Saved data entries
[Start of Attachment]

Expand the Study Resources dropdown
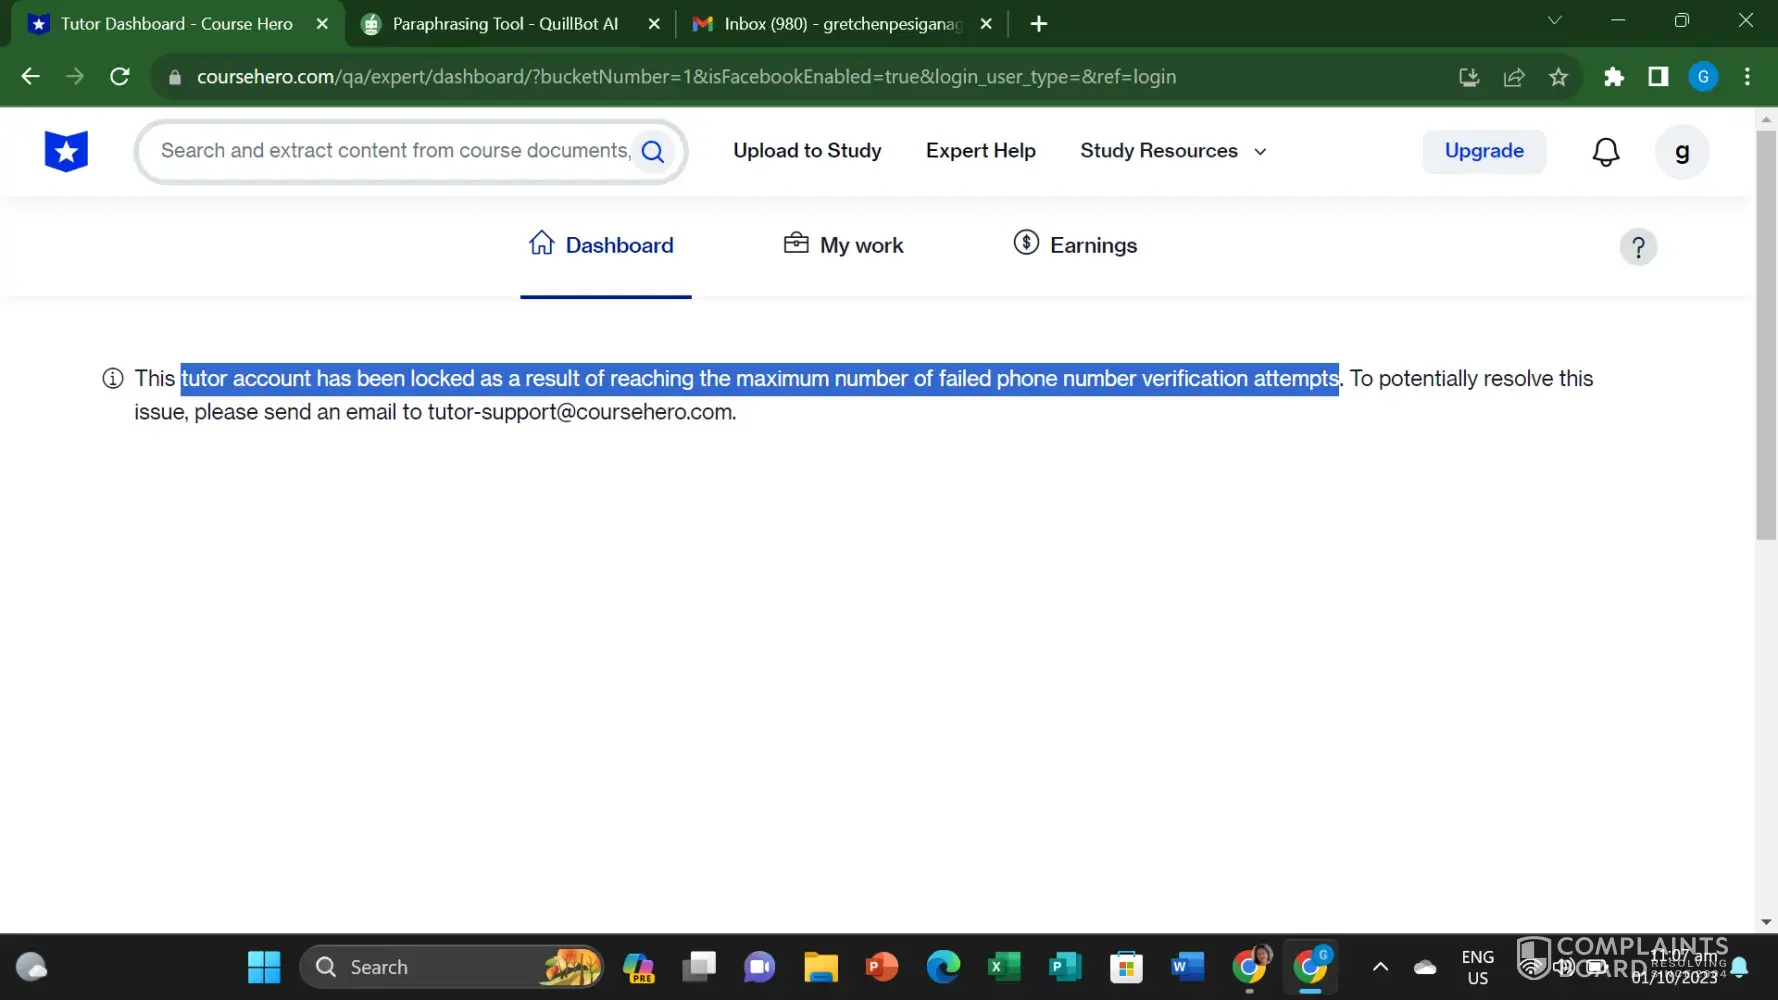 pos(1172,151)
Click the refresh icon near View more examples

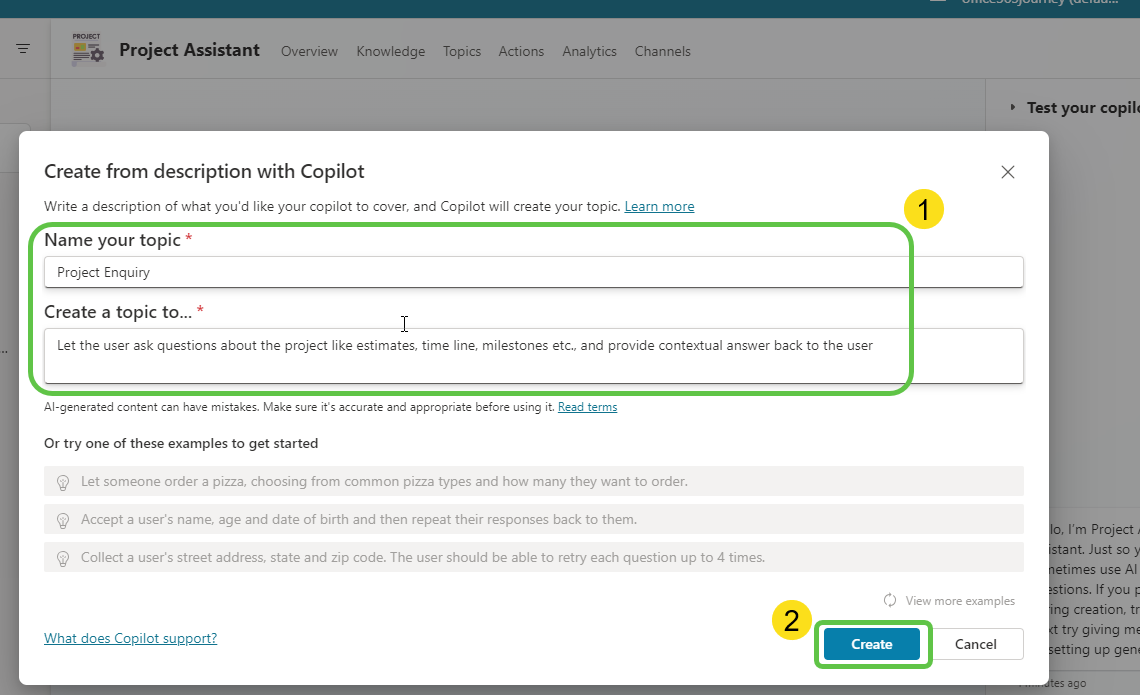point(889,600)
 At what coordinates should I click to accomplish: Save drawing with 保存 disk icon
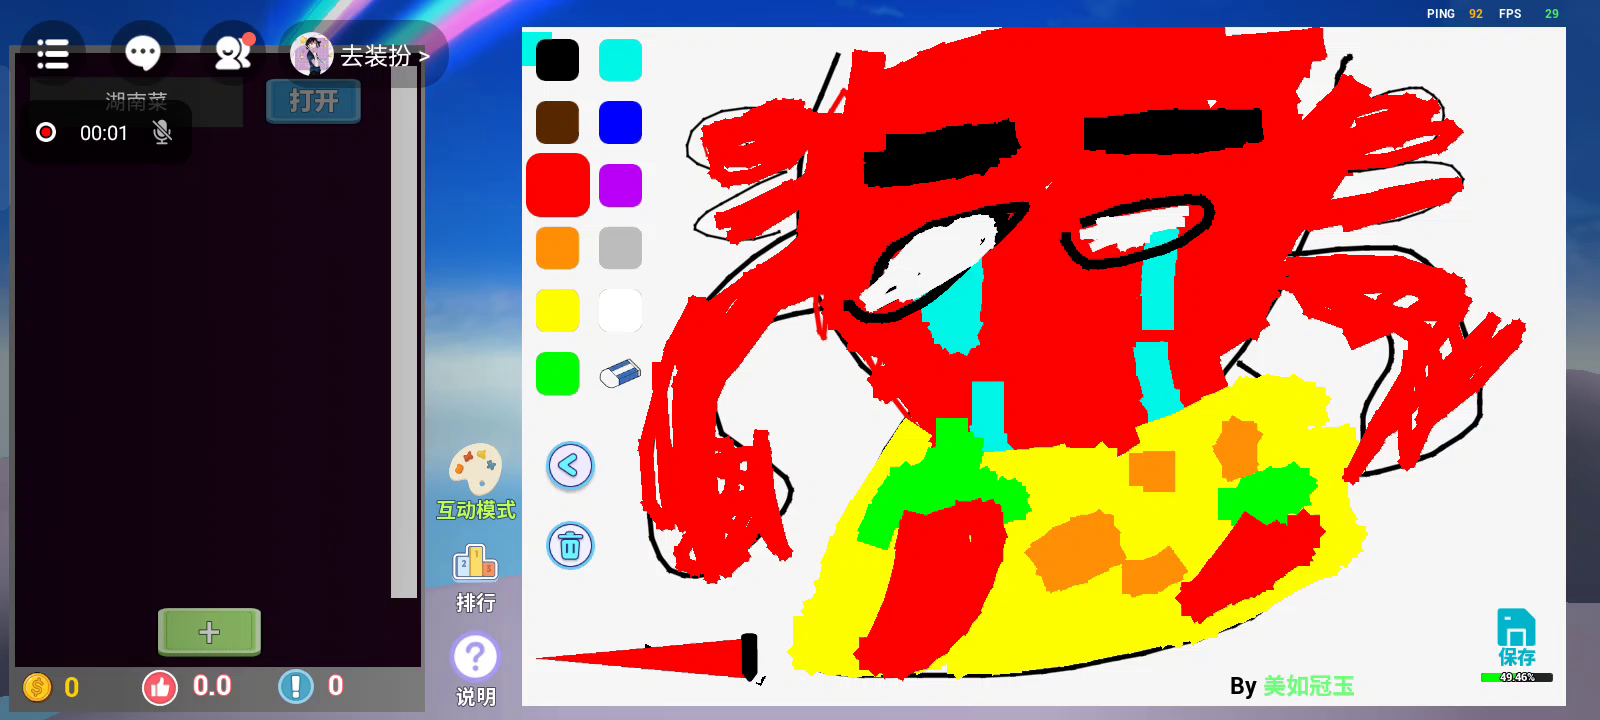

[End of Attachment]

§ **What the task asks**
Only the text of the records above is to be reproduced, exactly as given; the pictures are dropped.

§ **Solution**
Expand the Study Resources dropdown
 pos(1172,151)
Click the refresh icon near View more examples

point(889,600)
 At what coordinates should I click to accomplish: Save drawing with 保存 disk icon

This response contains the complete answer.